Rewrite the entries below as a JSON list of strings with one string per line, leaving out blank lines.

Data for analysis:

- - -

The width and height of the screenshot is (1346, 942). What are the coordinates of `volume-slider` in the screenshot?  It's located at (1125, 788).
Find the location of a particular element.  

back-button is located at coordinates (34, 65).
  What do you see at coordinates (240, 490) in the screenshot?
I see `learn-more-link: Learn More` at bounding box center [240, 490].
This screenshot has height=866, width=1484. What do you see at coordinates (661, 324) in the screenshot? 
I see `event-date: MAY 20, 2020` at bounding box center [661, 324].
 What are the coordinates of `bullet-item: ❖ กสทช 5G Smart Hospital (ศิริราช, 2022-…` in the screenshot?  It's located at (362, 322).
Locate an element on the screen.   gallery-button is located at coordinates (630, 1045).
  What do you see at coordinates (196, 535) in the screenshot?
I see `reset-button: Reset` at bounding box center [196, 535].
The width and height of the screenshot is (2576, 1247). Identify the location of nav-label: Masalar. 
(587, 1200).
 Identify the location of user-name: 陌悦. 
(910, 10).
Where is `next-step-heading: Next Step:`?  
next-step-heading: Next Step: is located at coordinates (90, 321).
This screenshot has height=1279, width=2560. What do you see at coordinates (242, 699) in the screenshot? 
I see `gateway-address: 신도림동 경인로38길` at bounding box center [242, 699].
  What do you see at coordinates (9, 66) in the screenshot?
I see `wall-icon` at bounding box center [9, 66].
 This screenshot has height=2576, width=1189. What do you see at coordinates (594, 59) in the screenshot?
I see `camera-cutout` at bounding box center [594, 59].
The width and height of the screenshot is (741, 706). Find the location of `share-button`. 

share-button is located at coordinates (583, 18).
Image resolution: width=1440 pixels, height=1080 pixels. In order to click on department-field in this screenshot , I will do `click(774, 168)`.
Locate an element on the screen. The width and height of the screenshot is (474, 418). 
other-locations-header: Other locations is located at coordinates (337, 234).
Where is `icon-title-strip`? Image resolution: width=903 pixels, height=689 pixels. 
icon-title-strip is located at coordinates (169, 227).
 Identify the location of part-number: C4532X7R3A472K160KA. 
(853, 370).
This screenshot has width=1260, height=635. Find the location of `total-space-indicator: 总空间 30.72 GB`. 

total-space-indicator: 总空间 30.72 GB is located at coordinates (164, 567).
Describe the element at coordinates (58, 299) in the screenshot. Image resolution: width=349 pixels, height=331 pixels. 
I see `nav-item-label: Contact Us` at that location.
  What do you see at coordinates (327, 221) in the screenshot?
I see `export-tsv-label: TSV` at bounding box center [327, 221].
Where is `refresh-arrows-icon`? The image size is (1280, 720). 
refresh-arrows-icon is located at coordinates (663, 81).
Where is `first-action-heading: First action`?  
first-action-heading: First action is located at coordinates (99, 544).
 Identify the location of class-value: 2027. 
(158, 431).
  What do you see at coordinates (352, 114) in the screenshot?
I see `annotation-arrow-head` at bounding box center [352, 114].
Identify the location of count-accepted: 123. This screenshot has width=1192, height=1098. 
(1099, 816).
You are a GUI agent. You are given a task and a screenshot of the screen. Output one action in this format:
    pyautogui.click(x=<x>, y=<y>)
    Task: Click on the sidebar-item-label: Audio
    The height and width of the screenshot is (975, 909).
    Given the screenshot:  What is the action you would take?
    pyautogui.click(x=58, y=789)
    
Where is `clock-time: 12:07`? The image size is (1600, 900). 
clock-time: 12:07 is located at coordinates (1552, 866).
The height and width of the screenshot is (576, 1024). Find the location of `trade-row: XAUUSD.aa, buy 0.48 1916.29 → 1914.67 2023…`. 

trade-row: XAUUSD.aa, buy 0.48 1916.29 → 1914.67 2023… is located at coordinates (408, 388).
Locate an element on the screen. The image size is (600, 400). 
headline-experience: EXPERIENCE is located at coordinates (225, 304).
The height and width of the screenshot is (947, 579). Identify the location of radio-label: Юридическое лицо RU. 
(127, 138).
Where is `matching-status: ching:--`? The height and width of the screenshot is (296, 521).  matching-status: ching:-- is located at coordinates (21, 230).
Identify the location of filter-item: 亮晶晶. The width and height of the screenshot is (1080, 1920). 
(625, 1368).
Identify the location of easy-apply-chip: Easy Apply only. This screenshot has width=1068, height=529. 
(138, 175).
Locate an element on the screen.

- - -

Written solution:
[
  "The width and height of the screenshot is (1346, 942). What are the coordinates of `volume-slider` in the screenshot?  It's located at (1125, 788).",
  "Find the location of a particular element.  ",
  "back-button is located at coordinates (34, 65).",
  "  What do you see at coordinates (240, 490) in the screenshot?",
  "I see `learn-more-link: Learn More` at bounding box center [240, 490].",
  "This screenshot has height=866, width=1484. What do you see at coordinates (661, 324) in the screenshot? ",
  "I see `event-date: MAY 20, 2020` at bounding box center [661, 324].",
  " What are the coordinates of `bullet-item: ❖ กสทช 5G Smart Hospital (ศิริราช, 2022-…` in the screenshot?  It's located at (362, 322).",
  "Locate an element on the screen.   gallery-button is located at coordinates (630, 1045).",
  "  What do you see at coordinates (196, 535) in the screenshot?",
  "I see `reset-button: Reset` at bounding box center [196, 535].",
  "The width and height of the screenshot is (2576, 1247). Identify the location of nav-label: Masalar. ",
  "(587, 1200).",
  " Identify the location of user-name: 陌悦. ",
  "(910, 10).",
  "Where is `next-step-heading: Next Step:`?  ",
  "next-step-heading: Next Step: is located at coordinates (90, 321).",
  "This screenshot has height=1279, width=2560. What do you see at coordinates (242, 699) in the screenshot? ",
  "I see `gateway-address: 신도림동 경인로38길` at bounding box center [242, 699].",
  "  What do you see at coordinates (9, 66) in the screenshot?",
  "I see `wall-icon` at bounding box center [9, 66].",
  " This screenshot has height=2576, width=1189. What do you see at coordinates (594, 59) in the screenshot?",
  "I see `camera-cutout` at bounding box center [594, 59].",
  "The width and height of the screenshot is (741, 706). Find the location of `share-button`. ",
  "share-button is located at coordinates (583, 18).",
  "Image resolution: width=1440 pixels, height=1080 pixels. In order to click on department-field in this screenshot , I will do `click(774, 168)`.",
  "Locate an element on the screen. The width and height of the screenshot is (474, 418). ",
  "other-locations-header: Other locations is located at coordinates (337, 234).",
  "Where is `icon-title-strip`? Image resolution: width=903 pixels, height=689 pixels. ",
  "icon-title-strip is located at coordinates (169, 227).",
  " Identify the location of part-number: C4532X7R3A472K160KA. ",
  "(853, 370).",
  "This screenshot has width=1260, height=635. Find the location of `total-space-indicator: 总空间 30.72 GB`. ",
  "total-space-indicator: 总空间 30.72 GB is located at coordinates (164, 567).",
  "Describe the element at coordinates (58, 299) in the screenshot. Image resolution: width=349 pixels, height=331 pixels. ",
  "I see `nav-item-label: Contact Us` at that location.",
  "  What do you see at coordinates (327, 221) in the screenshot?",
  "I see `export-tsv-label: TSV` at bounding box center [327, 221].",
  "Where is `refresh-arrows-icon`? The image size is (1280, 720). ",
  "refresh-arrows-icon is located at coordinates (663, 81).",
  "Where is `first-action-heading: First action`?  ",
  "first-action-heading: First action is located at coordinates (99, 544).",
  " Identify the location of class-value: 2027. ",
  "(158, 431).",
  "  What do you see at coordinates (352, 114) in the screenshot?",
  "I see `annotation-arrow-head` at bounding box center [352, 114].",
  "Identify the location of count-accepted: 123. This screenshot has width=1192, height=1098. ",
  "(1099, 816).",
  "You are a GUI agent. You are given a task and a screenshot of the screen. Output one action in this format:",
  "    pyautogui.click(x=<x>, y=<y>)",
  "    Task: Click on the sidebar-item-label: Audio",
  "    The height and width of the screenshot is (975, 909).",
  "    Given the screenshot:  What is the action you would take?",
  "    pyautogui.click(x=58, y=789)",
  "Where is `clock-time: 12:07`? The image size is (1600, 900). ",
  "clock-time: 12:07 is located at coordinates (1552, 866).",
  "The height and width of the screenshot is (576, 1024). Find the location of `trade-row: XAUUSD.aa, buy 0.48 1916.29 → 1914.67 2023…`. ",
  "trade-row: XAUUSD.aa, buy 0.48 1916.29 → 1914.67 2023… is located at coordinates (408, 388).",
  "Locate an element on the screen. The image size is (600, 400). ",
  "headline-experience: EXPERIENCE is located at coordinates (225, 304).",
  "The height and width of the screenshot is (947, 579). Identify the location of radio-label: Юридическое лицо RU. ",
  "(127, 138).",
  "Where is `matching-status: ching:--`? The height and width of the screenshot is (296, 521).  matching-status: ching:-- is located at coordinates (21, 230).",
  "Identify the location of filter-item: 亮晶晶. The width and height of the screenshot is (1080, 1920). ",
  "(625, 1368).",
  "Identify the location of easy-apply-chip: Easy Apply only. This screenshot has width=1068, height=529. ",
  "(138, 175).",
  "Locate an element on the screen."
]